Answer these questions from the agreement text below.
(a) Which company is defined as the "New Corporate Guarantor"?
(b) Which two clauses of the Loan Agreement apply to this Supplemental Agreement?
(c) To whom do the Borrowers represent and warrant, and in what manner?

### Reading text
■ ■ ■ ■

NOW THEREFORE IT IS HEREBY AGREED AS FOLLOWS:

 


 

1.


DEFINITIONS


 

1.1

Defined terms and expressions

 

Words and expressions defined in the Principal Agreement and not otherwise defined herein (including the Recitals hereto) shall have the same meanings when used in this Supplemental Agreement.

 

1.2

Additional definitions

 

In addition, in this Supplemental Agreement the words and expressions specified below shall have the meanings attributed to them below:

 

“Effective Date” means the date hereof or such earlier or later date as the Lender may agree in writing upon which all the conditions contained in Clause 5 (Variations to the Principal Agreement) shall have been satisfied and this Supplemental Agreement shall become effective;

 

“Loan Agreement” means the Principal Agreement as hereby amended and as the same may from time to time be further amended and/or supplemented;

 

2

 

“New Corporate Guarantee” means the irrevocable and unconditional guarantee executed or (as the context may require) to be executed by the New Corporate Guarantor as security for the Outstanding Indebtedness and any and all other obligations of the Borrowers under the Loan Agreement and the other Finance Documents, in form and substance satisfactory to the Lender, as the same may from time to time be amended and/or supplemented; and

 

“New Corporate Guarantor” means TOP SHIPS INC., a company duly incorporated and validly existing under the laws of the Republic of the Marshall Islands, having its registered office at Trust Company Complex, Ajeltake Road, Ajeltake Island, Majuro, Marshall Islands MH 96960 and includes its successors in title.

 

1.3

Application of interpretation provisions of Loan Agreement

 

Clause 1.3 (Interpretation) and Clause 1.4 (Construction of certain terms) of the Loan Agreement applies to this Supplemental Agreement as if it were expressly incorporated in it with any necessary modifications.

 

2.


REPRESENTATIONS AND WARRANTIES


 

2.1

Representations and warranties of the Principal Agreement

 

The Borrowers hereby, jointly and severally, represent and warrant to the Lender as at the date hereof that the representations and warranties set forth in the Principal Agreement and the Security Documents (updated mutatis mutandis to the date of this Supplemental Agreement) are (and will be on the Effective Date) true and correct as if all references therein to “this Agreement” were references to the Principal Agreement as amended and supplemented by this Supplemental Agreement.

■ ■ ■ ■

### Given data
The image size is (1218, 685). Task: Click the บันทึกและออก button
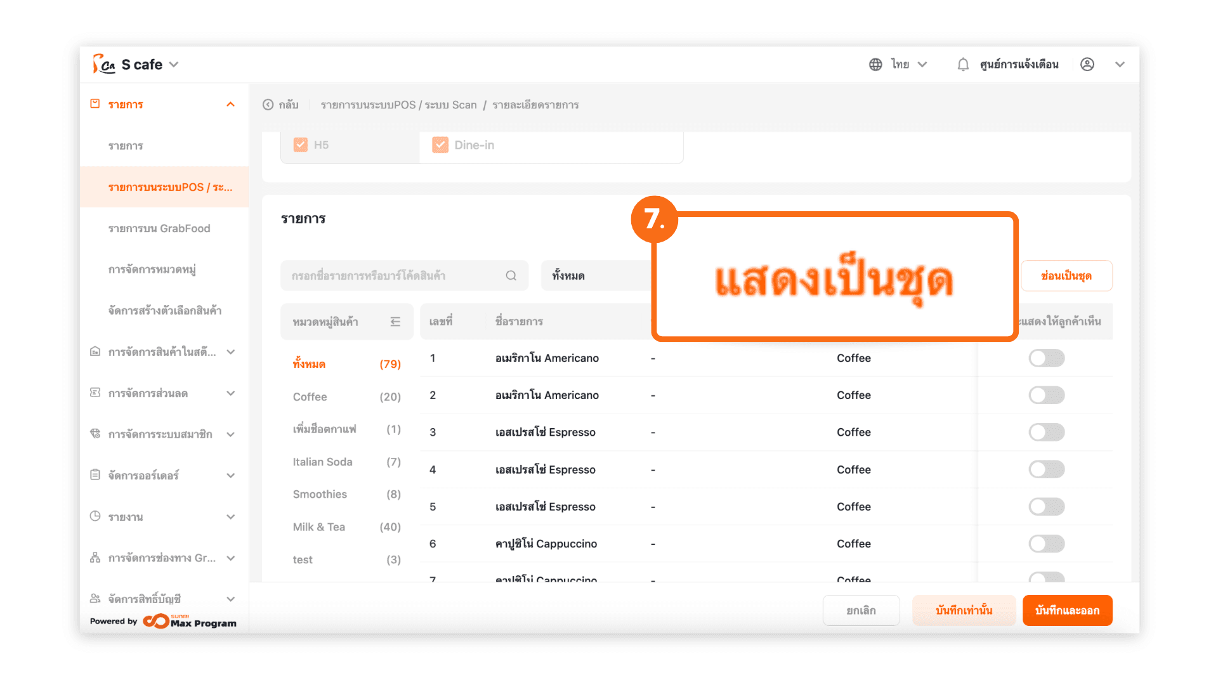pos(1067,610)
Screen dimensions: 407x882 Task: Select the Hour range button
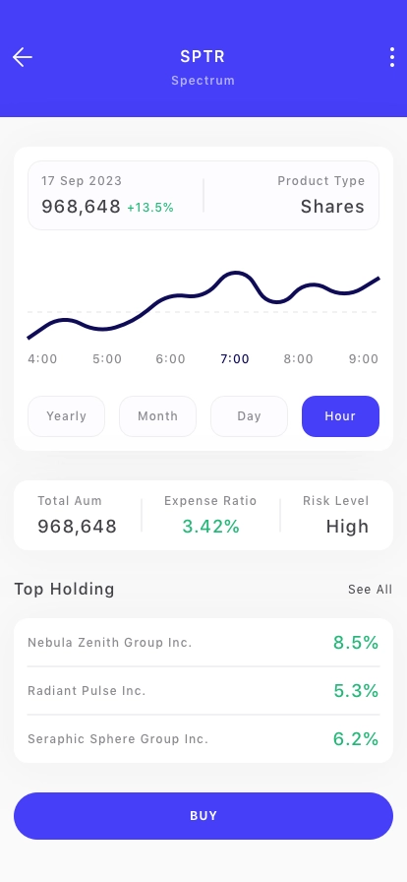click(x=341, y=416)
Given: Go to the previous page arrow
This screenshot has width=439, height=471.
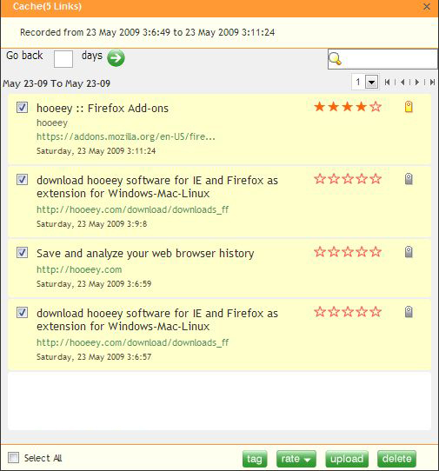Looking at the screenshot, I should point(402,82).
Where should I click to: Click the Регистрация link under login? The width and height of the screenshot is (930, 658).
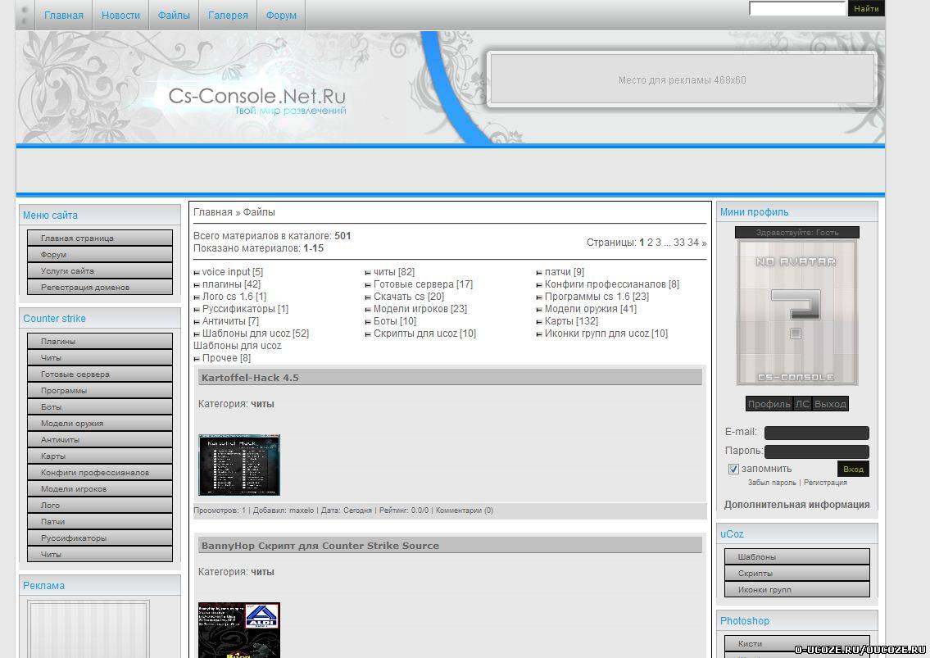(824, 483)
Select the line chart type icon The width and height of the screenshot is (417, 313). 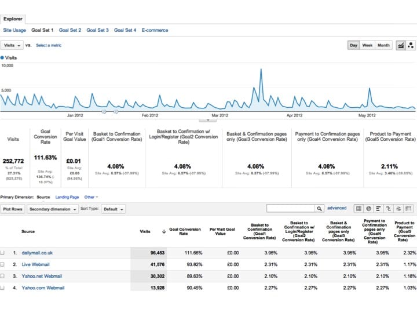click(x=400, y=45)
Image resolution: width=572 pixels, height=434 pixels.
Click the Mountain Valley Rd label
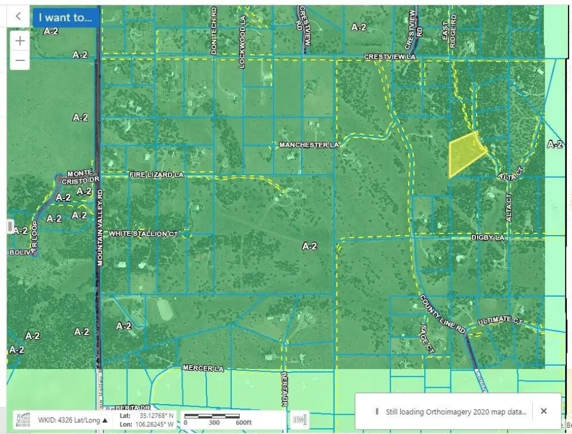pos(100,227)
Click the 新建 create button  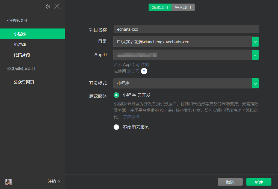pyautogui.click(x=258, y=182)
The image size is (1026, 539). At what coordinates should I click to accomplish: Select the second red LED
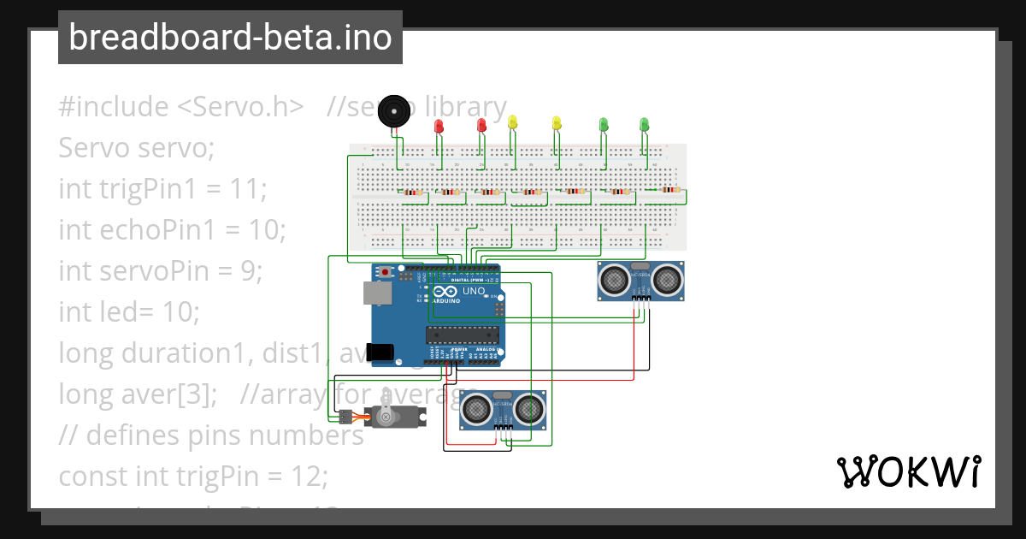(481, 124)
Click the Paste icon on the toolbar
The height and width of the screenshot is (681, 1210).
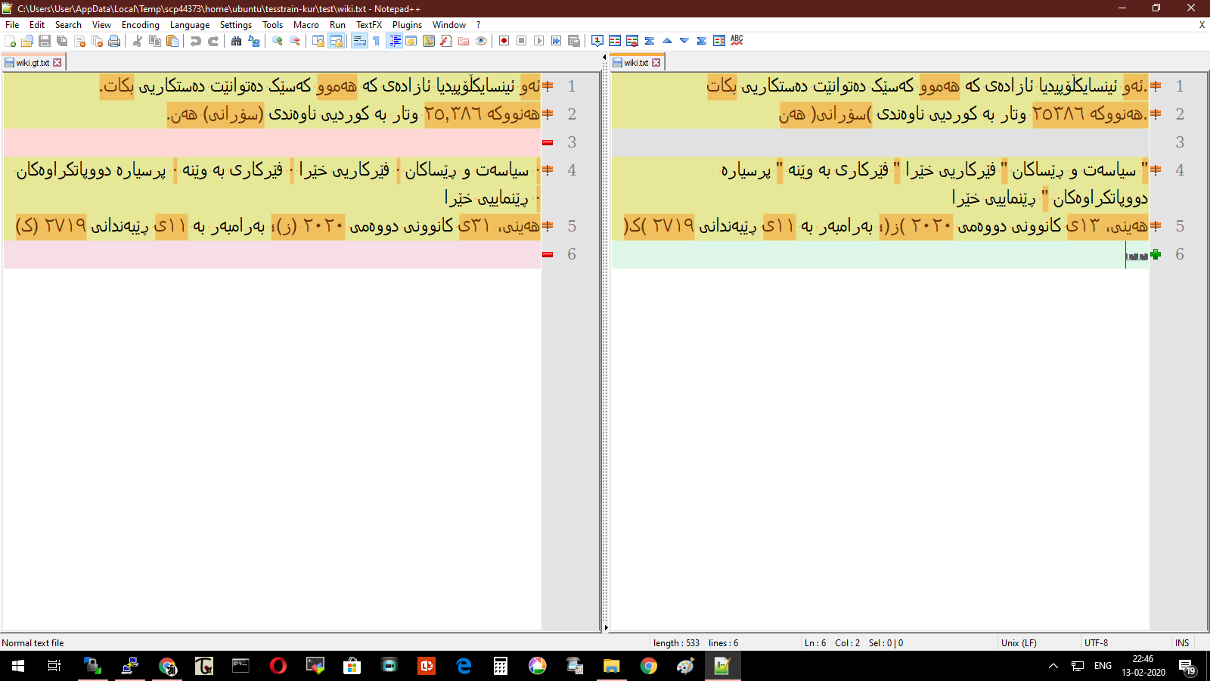click(172, 41)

■ ■ ■ ■

### Solution for this exercise
(a) TOP SHIPS INC., a company incorporated under the laws of the Republic of the Marshall Islands.
(b) Clause 1.3 (Interpretation) and Clause 1.4 (Construction of certain terms).
(c) To the Lender, jointly and severally.